[Tasks]:
a) From the Interactive Explorer tutorial, return everything from "Source code: tutorials/isamples_explorer.qmd" down to "filters appear immediately.", word for word.
b) In the Interactive Explorer tutorial below, how many rows does the wide-format PQG file hold?

[Passage shown]:

-
Notifications
You must be signed in to change notification settings - Fork 5
How the Interactive Explorer queries work (tutorial for contributors) #82
Description
How the Interactive Explorer Queries Work
A walkthrough of the data architecture and SQL queries powering the Interactive Explorer, for contributors who want to understand or extend it.
Source code: tutorials/isamples_explorer.qmd
Architecture: Two-Tier Loading
The Explorer uses DuckDB-WASM — a full SQL engine running in the browser. No server is involved. It queries parquet files on data.isamples.org using HTTP range requests (only downloads the bytes it needs).
Tier 1 — Instant facet counts (2 KB):
data.isamples.org/isamples_202601_facet_summaries.parquet
Pre-computed counts for each filter category (source, material, sampled feature, specimen type). Loads in milliseconds so the sidebar filters appear immediately.
Tier 2 — Full sample data (278 MB, but only partial bytes transferred):
data.isamples.org/isamples_202601_wide.parquet
The wide-format PQG file with 20M rows. DuckDB-WASM uses range requests to read only the columns and rows matching the current filters — typically a few MB of actual transfer even though the file is 278 MB.

[Dataset excerpt]:
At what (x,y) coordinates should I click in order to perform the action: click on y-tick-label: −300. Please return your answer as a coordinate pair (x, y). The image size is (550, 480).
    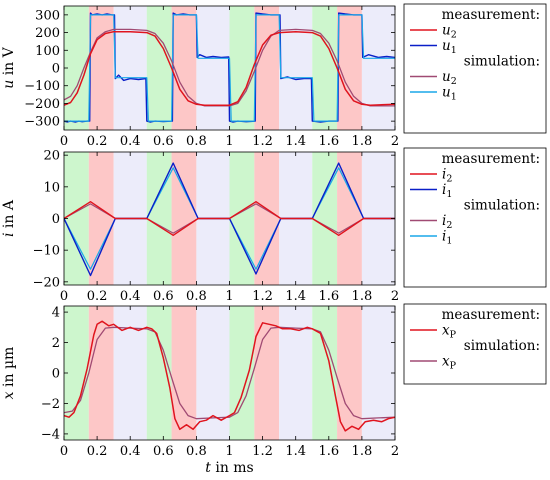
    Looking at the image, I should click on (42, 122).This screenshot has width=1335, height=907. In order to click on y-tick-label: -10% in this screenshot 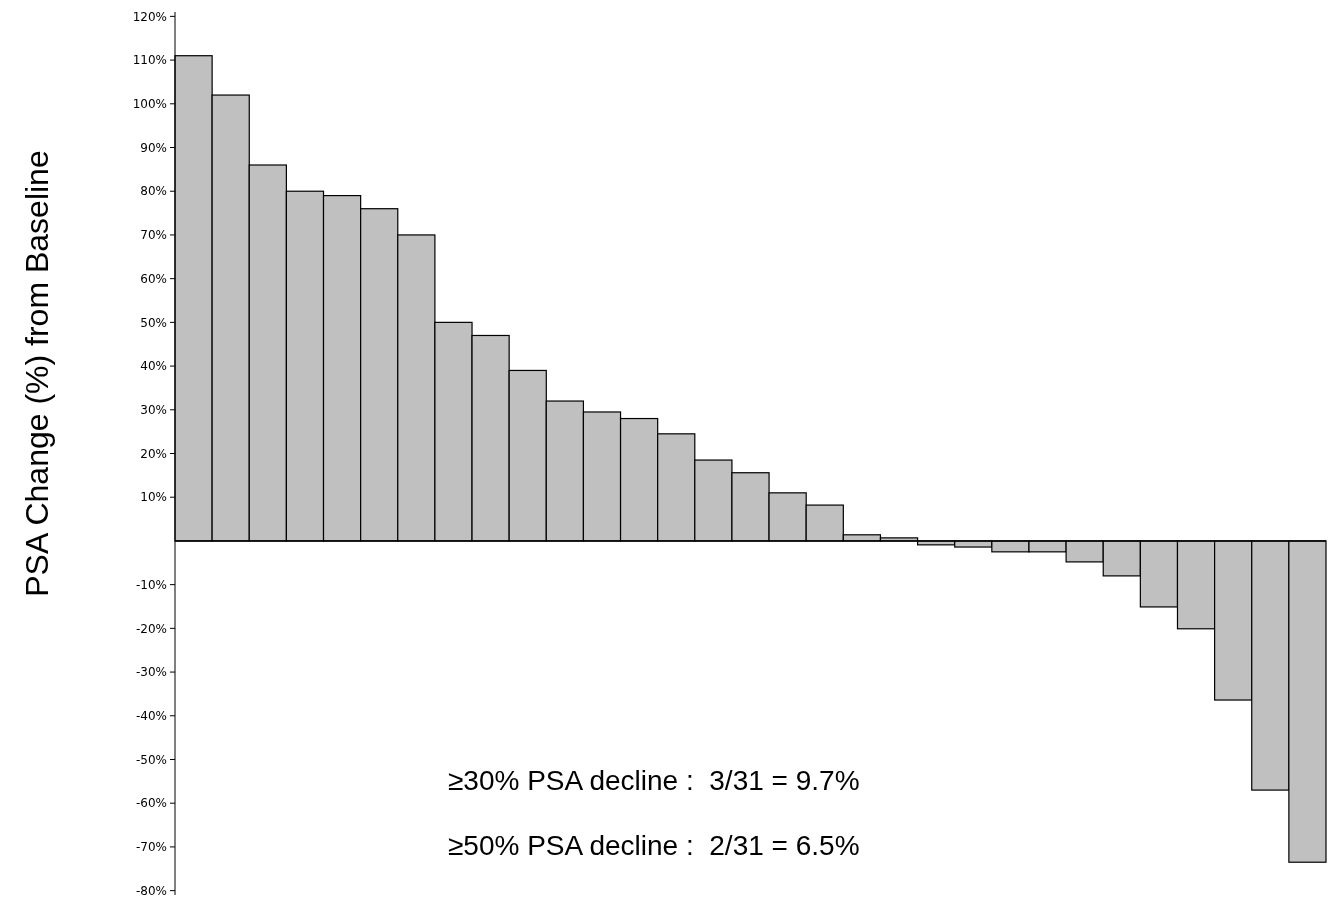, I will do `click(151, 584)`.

[Answers for this exercise]:
a)
Source code: tutorials/isamples_explorer.qmd
Architecture: Two-Tier Loading
The Explorer uses DuckDB-WASM — a full SQL engine running in the browser. No server is involved. It queries parquet files on data.isamples.org using HTTP range requests (only downloads the bytes it needs).
Tier 1 — Instant facet counts (2 KB):
data.isamples.org/isamples_202601_facet_summaries.parquet
Pre-computed counts for each filter category (source, material, sampled feature, specimen type). Loads in milliseconds so the sidebar filters appear immediately.

b) 20M rows.